Performance Highlights
The model demonstrates strong capabilities across multiple evaluation frameworks:
- Academic Benchmarks: Achieves "best-in-class performance among all open-source models" in reasoning, coding, and agentic tasks
- Real-World Tasks: On CC-Bench-V2, GLM-5 significantly outperforms GLM-4.7 in frontend, backend, and long-horizon tasks
- Long-Horizon Planning: Ranks #1 among open-source models on Vending Bench 2, completing a simulated year-long business scenario with a final balance of $4,432
What Makes It Significant
Beyond scaling, GLM-5 introduces slime, described as "an asynchronous RL infrastructure that substantially improves training throughput and efficiency." This addresses a critical challenge: deploying reinforcement learning at scale for large language models.

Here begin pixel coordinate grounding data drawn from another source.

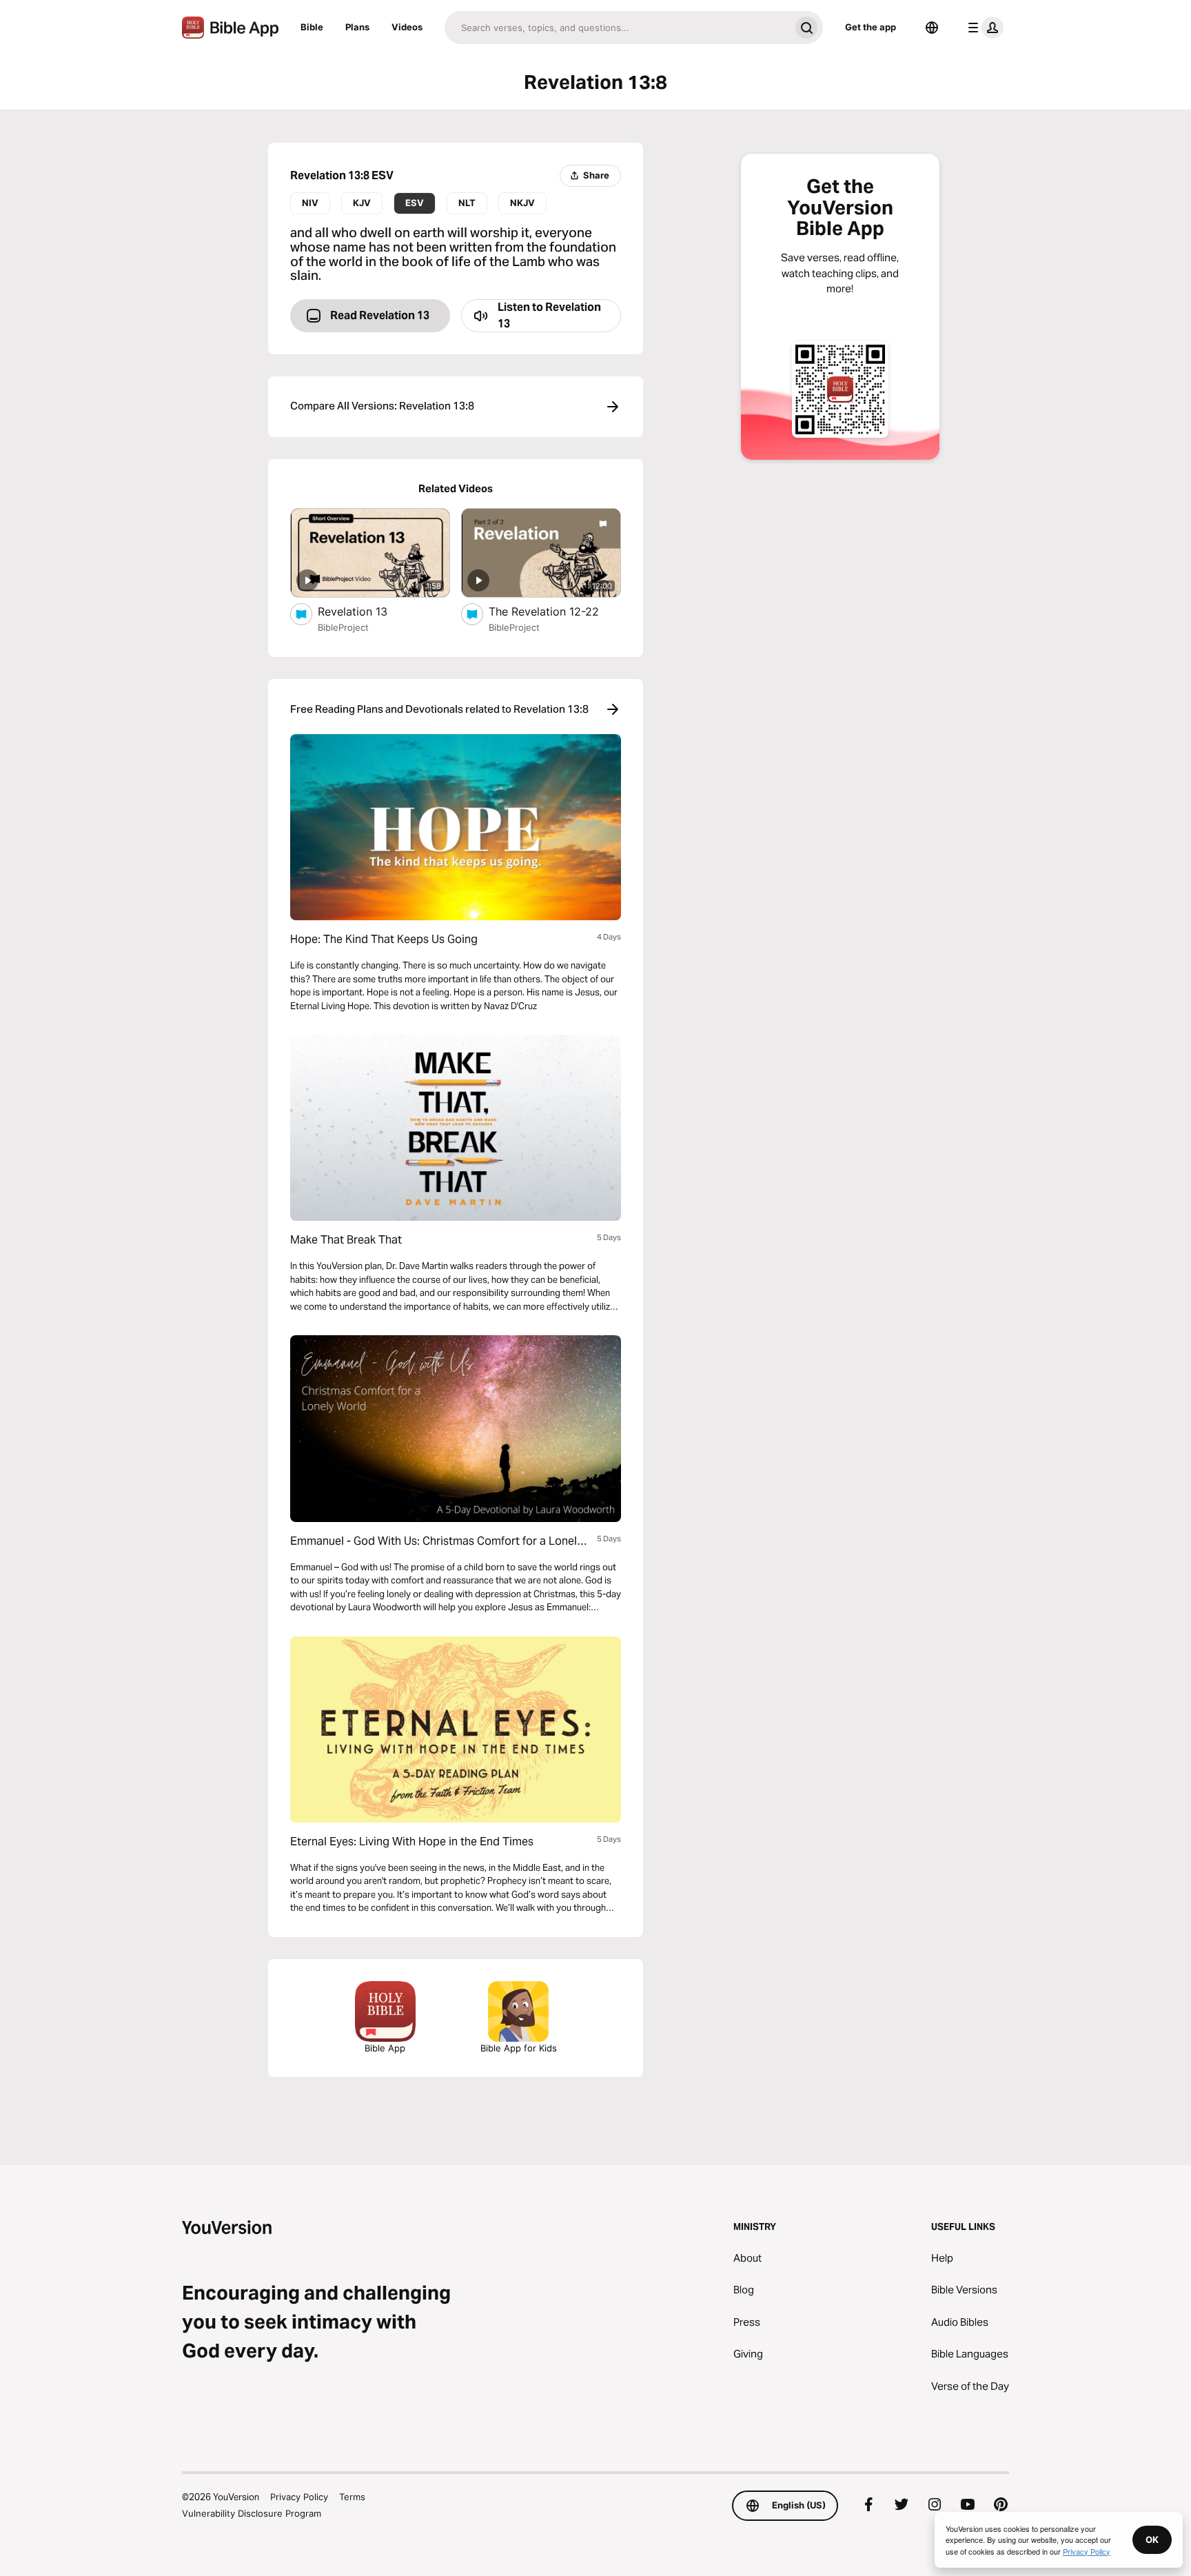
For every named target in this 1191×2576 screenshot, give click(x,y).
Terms (352, 2496)
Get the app (870, 26)
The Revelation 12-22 (555, 611)
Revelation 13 (366, 611)
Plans (357, 26)
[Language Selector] (932, 27)
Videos (407, 26)
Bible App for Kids (518, 2047)
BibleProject (343, 627)
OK (1152, 2539)
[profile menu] (983, 27)
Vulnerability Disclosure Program (251, 2513)
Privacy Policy (299, 2496)
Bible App (385, 2047)
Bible (312, 26)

The model is purpose-built for "complex systems engineering and long-horizon agentic tasks," positioning it as a bridge between traditional language models and autonomous agent capabilities.
Background
The release received significant attention, scoring 730 points on Reddit's LocalLLaMA and 289 points on singularity. Z.ai openly acknowledged GPU scarcity, stating "compute is very tight."
Related Articles
r/LocalLLaMA pushed this past 900 points because it was not another score table. The hook was a local coding agent noticing and fixing its own canvas and wave-completion bugs.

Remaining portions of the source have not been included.